O BrC é uma associação pública, que foi criada em 2015 e conta com a partição de 6 Estados, Mato Grosso do Sul, Goiás, Tocantins, Rondônia, Maranhão e Mato Grosso, além também do Distrito Federal.

A ideia do Consórcio é impulsionar o desenvolvimento econômico e social da região através de planejamento estratégico.

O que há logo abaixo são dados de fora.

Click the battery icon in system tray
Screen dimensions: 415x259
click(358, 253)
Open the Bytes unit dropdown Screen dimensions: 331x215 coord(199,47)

Atualmente o grupo é presidido pelo Governador do Estado, Eduardo Riedel. 

O texto apresenta que os medicamentos voltados para pessoas que estão em tratamentos oncológicos e atenderá demandas de ações judiciais, que são remédio que o governo é obrigado a comprar porque um paciente entrou na justiça para garantir o tratamento.

Em sua maioria, esses remédios possuem preços elevados ou não estão na lista padrão do Sistema Único de Saúde, o SUS. 

Os medicamentos comprados também irá abranger centros especializados em tratamentos oncológicos, conhecidos como Centros de Assistência de Alta Complexidade em Oncologia (CACON), que são hospitais voltados para tratamentos de pessoas com câncer e Unidades de Assistência de Alta Complexidade em Oncologia (UNACON), que são unidades que fazem tratamentos específicos.